Per queste e altre ragioni, Classen suggerisce che la rilevanza clinica delle sue scoperte “potrebbe essere più alta del segnale del Parkinson che è stato in grado di rilevare nei dati del cartellino giallo”.

Reazioni di Pfizer in attesa dietro le quinte?

Classen precisa che la sua analisi “non ha lo scopo di indicare che un vaccino COVID è più sicuro di un altro per quanto riguarda la malattia da prioni”.

Classen ha dichiarato:

“Gli squilibri nei tassi di reazioni rilevati … possono essere spiegati dalle notevoli differenze nella composizione dei due vaccini permettendo un vaccino a causare alcune malattie prioniche più velocemente. Il vaccino AstraZeneca … può concentrarsi in gran parte nel sistema gastrointestinale portando al trasporto più rapido della proteina spike attraverso il nervo vago al cervello. Al contrario, nel lungo termine, il vaccino mRNA di Pfizer può indurre più TDP-43 e FUS a formare prioni e portare a più malattie da prioni”.

Un’altra spiegazione del perché ci possono essere state più reazioni avverse e segnalazioni per l’iniezione di AstraZeneca rispetto a quella di Pfizer potrebbe avere a che fare con il numero di dosi di vaccino di ciascun tipo somministrato nel Regno Unito. Classen non è stato in grado di accertare la percentuale di dosi totali attribuibili a ciascuna azienda. A metà luglio, tuttavia, il Regno Unito aveva ordinato un numero uguale di dosi (100 milioni) da entrambi i produttori di vaccini.

Malattia di Prion, Guillain-Barré e cos’altro?

Le iniezioni COVID non sono gli unicivaccinicon effetti collaterali sul sistema nervoso. Tra le quasi 400 reazioni avverse profilate nei foglietti illustrativi dei vaccini infantili statunitensi, abbondano i sintomi considerati bandiere rosse per problemi neurologici.
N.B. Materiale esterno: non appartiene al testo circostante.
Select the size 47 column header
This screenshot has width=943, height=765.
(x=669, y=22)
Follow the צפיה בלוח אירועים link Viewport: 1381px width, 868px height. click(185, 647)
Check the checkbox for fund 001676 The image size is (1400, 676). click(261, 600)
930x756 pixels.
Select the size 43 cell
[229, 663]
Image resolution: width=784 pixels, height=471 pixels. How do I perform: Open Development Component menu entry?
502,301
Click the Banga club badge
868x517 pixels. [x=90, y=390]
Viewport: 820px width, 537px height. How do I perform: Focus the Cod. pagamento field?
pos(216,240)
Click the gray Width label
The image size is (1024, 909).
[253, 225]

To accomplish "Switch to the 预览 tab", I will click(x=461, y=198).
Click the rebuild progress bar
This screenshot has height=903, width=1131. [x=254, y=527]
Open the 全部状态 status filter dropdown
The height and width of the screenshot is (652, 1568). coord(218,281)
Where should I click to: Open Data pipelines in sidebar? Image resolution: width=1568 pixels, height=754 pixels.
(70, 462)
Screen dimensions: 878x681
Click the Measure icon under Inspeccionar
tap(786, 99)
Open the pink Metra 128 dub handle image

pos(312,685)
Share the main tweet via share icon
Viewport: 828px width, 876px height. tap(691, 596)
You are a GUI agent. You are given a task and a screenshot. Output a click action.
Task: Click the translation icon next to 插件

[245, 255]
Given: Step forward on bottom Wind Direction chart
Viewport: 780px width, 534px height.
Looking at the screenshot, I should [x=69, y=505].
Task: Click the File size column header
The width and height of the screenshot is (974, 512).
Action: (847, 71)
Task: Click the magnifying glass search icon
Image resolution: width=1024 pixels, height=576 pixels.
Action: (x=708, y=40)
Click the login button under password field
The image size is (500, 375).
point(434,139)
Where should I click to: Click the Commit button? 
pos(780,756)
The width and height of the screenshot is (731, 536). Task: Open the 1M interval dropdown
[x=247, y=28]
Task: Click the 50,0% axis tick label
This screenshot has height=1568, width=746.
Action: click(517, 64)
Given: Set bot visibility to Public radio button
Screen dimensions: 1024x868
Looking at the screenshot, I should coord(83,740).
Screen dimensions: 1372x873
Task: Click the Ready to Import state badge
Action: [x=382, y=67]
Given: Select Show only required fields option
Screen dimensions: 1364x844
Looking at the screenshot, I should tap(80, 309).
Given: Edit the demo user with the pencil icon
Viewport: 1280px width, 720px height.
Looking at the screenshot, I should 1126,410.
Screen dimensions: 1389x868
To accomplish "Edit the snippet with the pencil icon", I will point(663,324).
Questi sintomi includono vertigini, mal di testa, intorpidimento, disturbi dell’equilibrio, debolezza muscolare, paralisi, convulsioni, cambiamenti visivi, sonno disturbato e tremori.

E ben prima del COVID-19, gli inserti di almeno altri 20 vaccini elencavano la sindrome di Guillain-Barré (un disturbo in cui il sistema immunitario attacca i nervi) come un evento avverso riportato sia negli studi clinici che nel post-marketing.

Alcuni individui guariscono dalla debolezza, dal formicolio e dalla paralisi caratteristici della Guillain-Barré – ma nel 4% – 7% dei casi, la sindrome porta alla morte. Così, quando la FDA ha aggiunto il suo avvertimento di Guillain-Barré per il vaccino J&J COVID-19 a metà luglio, l’agenzia stava facendo sapere a malincuore al mondo che alcuni destinatari del vaccino COVID possono aspettarsi esiti neurologici gravi o fatali.

Quasi un quarto (23%) dei destinatari del vaccino COVID che hanno risposto all’Economist/YouGov survey di luglio (tabella 13) ha riferito di aver avuto “reazioni negative al vaccino”, aggiungendosi alla cascata di prove che dimostrano che le iniezioni COVID sono un disastro senza precedenti.

Era questo il motivo per cui l’addetto stampa della Casa Bianca Jen Psaki, che recentemente ha incoraggiato i giovani a farsi le iniezioni COVID, in un momento di lapsus ha dichiarato “questi vaccini … possono comunque ucciderti anche se hai meno di 27 anni?”

Mentre la Pfizer si prepara a chiedere l’autorizzazione a lanciare la sua iniezione sperimentale ai bambini tra i 5 e gli 11 anni, mentre ottiene una revisione prioritaria dalla FDA per la piena licenza negli Stati Uniti, sarebbe opportuno prestare attenzione all’urgente avvertimento di Classen sugli impatti neurologici avversi a breve e a lungo termine.

Come afferma Classen, i politici e i funzionari della sanità pubblica che stanno spingendo pesantemente i vaccini COVID hanno “un triste record di protezione della salute del pubblico”.